Pourquoi quinze habitants sur cent suffisent pour gagner une votation?

En ciblant juste, nul besoin de convaincre la moitié de la population pour faire passer un projet. A peine plus de 1,3 million de voix suffisent pour remporter une votation fédérale alors que la Suisse compte plus de 9 millions de personnes.
Imaginons la population suisse comme un village de 100 personnes. Seules 28 participent effectivement aux scrutins nationaux, en moyenne. C’est moins que ceux qui y renoncent volontairement, les abstentionnistes: ils sont 32,5, près d’un tiers de nos résidentes et résidents. Les quarante «villageois» restants sont, de facto, exclus du vote. Soit parce qu’ils sont trop jeunes, soit parce qu’ils ne possèdent pas la nationalité suisse.

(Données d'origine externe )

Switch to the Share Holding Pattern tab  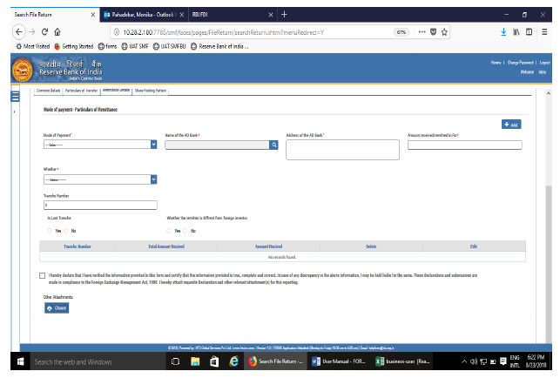click(x=151, y=90)
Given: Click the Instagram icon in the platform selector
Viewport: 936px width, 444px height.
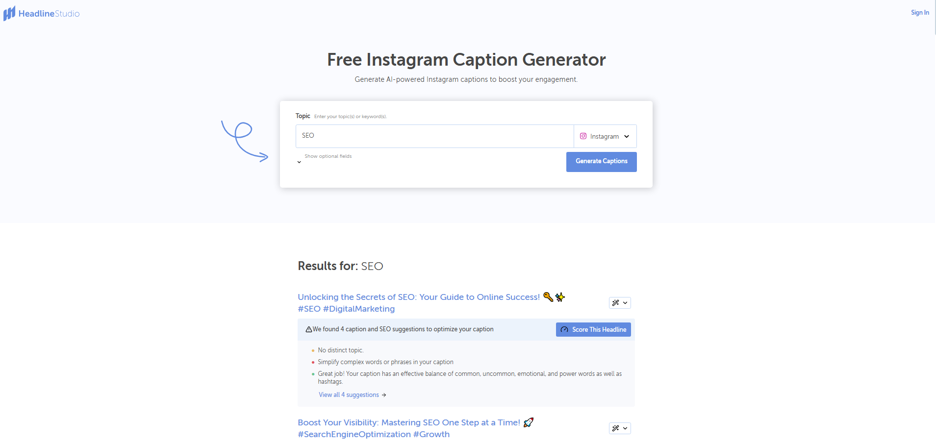Looking at the screenshot, I should 583,136.
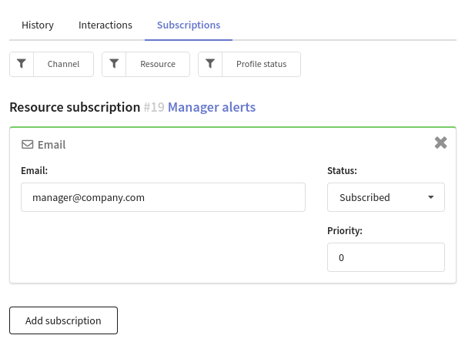Click the Status dropdown caret arrow
465x342 pixels.
click(431, 197)
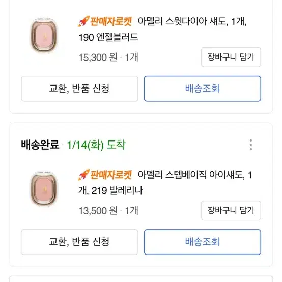This screenshot has width=282, height=282.
Task: Tap the 판매자로켓 label text above 190 엔젤블러드
Action: (111, 21)
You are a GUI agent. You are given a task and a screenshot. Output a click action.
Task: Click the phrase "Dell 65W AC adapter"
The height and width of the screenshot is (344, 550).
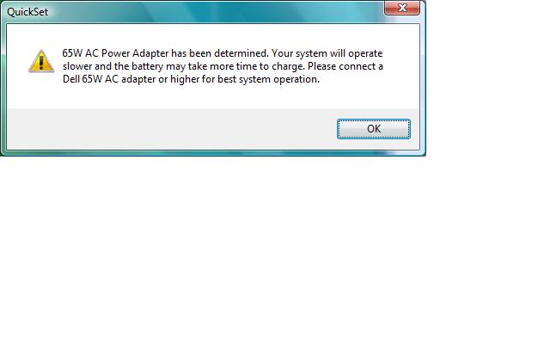pos(109,79)
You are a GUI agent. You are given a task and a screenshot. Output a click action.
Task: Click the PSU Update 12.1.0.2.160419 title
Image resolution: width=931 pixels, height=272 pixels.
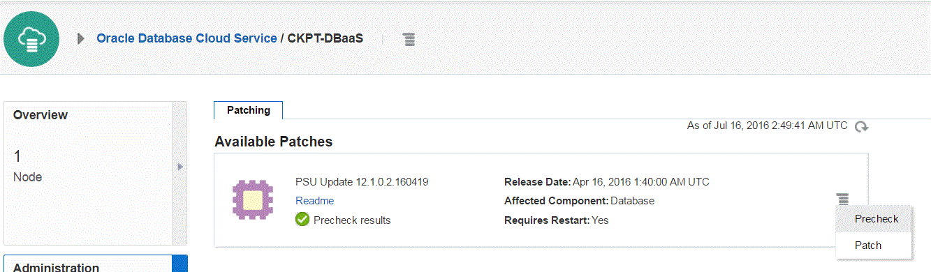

Seul un habitant sur deux peut voter à Genève
Cette situation est occasionnellement perçue comme un problème pour la démocratie. Elle a sans doute porté les mobilisations pour le droit de vote des étrangers en Suisse romande: Genève, Vaud, le Jura et Neuchâtel ont accordé le droit de suffrage aux résidents et résidentes non suisses, au niveau communal.
Ces deux derniers cantons ont même décidé d’aller plus loin en élargissant les droits aux scrutins cantonaux. La part de la population appelée à se prononcer sur les enjeux locaux a mécaniquement augmenté. Quatre personnes sur cinq y disposent désormais de la carte de vote, contre une sur deux à Genève et sur Vaud.
Même invités, les étrangers participent peu
Pourtant, l’élargissement du groupe de personnes votant n’a que peu d’effets dans les urnes. Lors des scrutins récents, 26 résidents vaudois sur 100 ont rempli leur bulletin. À Neuchâtel, ils étaient 28.
Ce paradoxe apparent s’explique assez facilement. Le taux de participation est généralement beaucoup plus bas parmi ces nouveaux électeurs et électrices. Moins de 13% des étrangers appelés aux urnes le 24 novembre 2024 à Neuchâtel se sont prononcés. A titre de comparaison, plus de 40% des détenteurs de la nationalité suisse se sont exprimés.
Un phénomène décortiqué par Rosita Fibbi, chercheuse à l’Université de Neuchâtel, interrogée par Le Temps en 2023. Elle citait le cas des communautés espagnoles et portugaises: «Les personnes interrogées (dans le contexte d’une étude sur le sujet, ndlr.) estiment qu’elles ne sont pas chez elles en Suisse, car elles trouvent leur situation instable. Leurs contrats de bail et de travail peuvent être résiliés à tout moment. Elles sont les cibles d’attitudes discriminatoires. Cette déception les conduit à envisager un retour en Espagne ou au Portugal à l’âge de la retraite».